Due to a cautious father, I was always taught the safety of having an exit plan. I learned quickly that when walking into any space, you should always be sure to mark the exit, as well as what people would be easiest to push out of your way if it becomes a survival of the fittest kind of thing. The more I would search for my impromptu exit plan the easier they were to find.

It eventually became a game. When we entered a room we would see who could come up with a plan first. I started creating one for every situation… friends, play dates, sleepovers. However, it was turning into a kill switch for relationships rather than keeping me safe.

I would start developing these “exit plans” on the first date. If this turned into a relationship, what was the best way to get out? How could I get up and leave this date without causing a scene? Was heading to the “bathroom of no return” (a move I unfortunately used a lot) the way to go tonight?

By creating these exit plans early on, I wasn’t letting myself try. I was running away before I could discover if the person I was with was someone I was willing to get hurt for. Although I was constantly dating people, I was always alone. And as silly as it may sound I didn’t understand why.

It took a persistent guy for me to realize what I was doing. I hadn’t been used to guys actually wanting to see me more than once or getting to know me for that matter. After years of hiding behind intense amounts of sarcasm, I got used to not being approached. Even if I was approached, the other party usually lost interest pretty quick. This guy, however, stopped me in my tracks by asking me what my problem was and if I wasn’t offended after that last text could I please call him so we could figure it out.

So I called him, and he listened…and I mean actually listened. He didn’t just add random “yes’s or uh-huh’s”… he heard what I was saying and responded back appropriately. The ending result was that I was afraid to let anyone get close, so I created the idea of a relationship kill switch to avoid the messy stuff (having actual feelings). I know, you’ve heard this before and I promise there is a point. 

He was the first boy I gave a chance.   And after taking that one step, I threw myself into that dark bleak pit that love sometimes is. I got hurt and it sucked…a lot. But you know what I learned from that messy situation?  1. You shouldn’t free fall into anything without testing the waters first and 2. I was okay. Even though it hurt and I cried a lot, I was okay.
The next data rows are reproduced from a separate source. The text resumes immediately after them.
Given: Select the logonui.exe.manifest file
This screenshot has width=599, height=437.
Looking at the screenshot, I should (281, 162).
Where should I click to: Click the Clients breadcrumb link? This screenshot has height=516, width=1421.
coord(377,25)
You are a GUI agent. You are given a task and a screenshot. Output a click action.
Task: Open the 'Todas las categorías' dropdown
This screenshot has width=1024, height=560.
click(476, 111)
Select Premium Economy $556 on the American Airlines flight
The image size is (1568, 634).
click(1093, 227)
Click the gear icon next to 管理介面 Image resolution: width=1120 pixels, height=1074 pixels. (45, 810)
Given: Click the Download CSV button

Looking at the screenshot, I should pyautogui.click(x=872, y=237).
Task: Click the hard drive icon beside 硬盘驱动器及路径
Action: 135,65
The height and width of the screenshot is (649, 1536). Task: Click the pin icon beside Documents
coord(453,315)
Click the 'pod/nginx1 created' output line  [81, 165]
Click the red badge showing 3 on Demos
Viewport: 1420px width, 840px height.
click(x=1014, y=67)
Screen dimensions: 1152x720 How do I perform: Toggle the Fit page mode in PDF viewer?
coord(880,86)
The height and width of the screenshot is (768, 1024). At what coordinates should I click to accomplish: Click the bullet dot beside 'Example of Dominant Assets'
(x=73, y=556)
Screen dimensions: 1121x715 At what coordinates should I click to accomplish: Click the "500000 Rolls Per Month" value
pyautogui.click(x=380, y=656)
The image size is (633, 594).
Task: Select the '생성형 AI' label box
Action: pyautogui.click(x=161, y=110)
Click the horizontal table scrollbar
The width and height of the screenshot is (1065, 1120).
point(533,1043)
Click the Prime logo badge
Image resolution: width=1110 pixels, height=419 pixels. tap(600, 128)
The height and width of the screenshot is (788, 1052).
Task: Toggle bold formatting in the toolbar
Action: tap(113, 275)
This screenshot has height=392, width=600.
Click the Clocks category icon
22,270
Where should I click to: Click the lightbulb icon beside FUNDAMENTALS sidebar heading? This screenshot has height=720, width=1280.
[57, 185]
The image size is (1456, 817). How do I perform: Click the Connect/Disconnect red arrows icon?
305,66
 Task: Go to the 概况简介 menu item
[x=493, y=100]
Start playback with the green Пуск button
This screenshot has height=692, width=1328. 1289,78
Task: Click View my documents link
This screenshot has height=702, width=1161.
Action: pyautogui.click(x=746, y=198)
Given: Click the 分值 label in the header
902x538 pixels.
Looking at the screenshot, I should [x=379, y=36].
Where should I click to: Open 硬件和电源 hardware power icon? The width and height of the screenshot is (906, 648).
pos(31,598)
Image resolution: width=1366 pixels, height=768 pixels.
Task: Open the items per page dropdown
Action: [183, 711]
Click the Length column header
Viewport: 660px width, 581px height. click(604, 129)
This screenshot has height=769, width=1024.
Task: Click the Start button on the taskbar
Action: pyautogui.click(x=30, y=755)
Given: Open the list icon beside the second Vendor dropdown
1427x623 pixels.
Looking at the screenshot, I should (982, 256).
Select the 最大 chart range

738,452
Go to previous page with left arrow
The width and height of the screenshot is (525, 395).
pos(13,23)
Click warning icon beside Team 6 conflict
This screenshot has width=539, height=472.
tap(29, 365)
Now you’re probably like, “Okay great Courtney, but you promised you were going to show me how to have an exit plan.” Well yeah, hold on, I’m getting there.

I don’t want you to be like me, too afraid to even try to like someone. But I do want you to be cautious, surprisingly there is quite a bit of grey area between being completely closed off and diving in with open arms.  So let’s get down to it:

Step 1: Assess the situation.  I’m not talking about making countless pro/con list, because although that helps sometimes i’ts best to not over think this type of thing. You need to go on a couple of dates, hang out, get to know this person. Figure out what they are about, and what you want. It’s important to know what they want, but right now we’re focusing on your needs. (I promise it’s okay to be selfish.)

Step 2: Figure out your options.  Do you want to be with this person? I’m not asking if this is your forever, I’m asking if you want to be with this person right now. Do they make you happy? Or maybe you just like having fun with this person as a friend. So now is when you need to talk to the person, find out where you stand and where you can go. You can write it out if you need to but don’t go too crazy though. Just figure out the paths you can go with this person… and if you even want to go down any paths with them.

Step 3: Make a decision.  The art to having a great exit plan is deciding on which way is the best fit at the time, not what could be an ideal plan in like say two months. So now you need to actually decide what you want to do: Do you want to be romantically with this person? Do you want to just be friends? Or, do you not want them in your life at all? Creating an exit plan isn’t all about leaving, it’s knowing the best route for you to start your journey on.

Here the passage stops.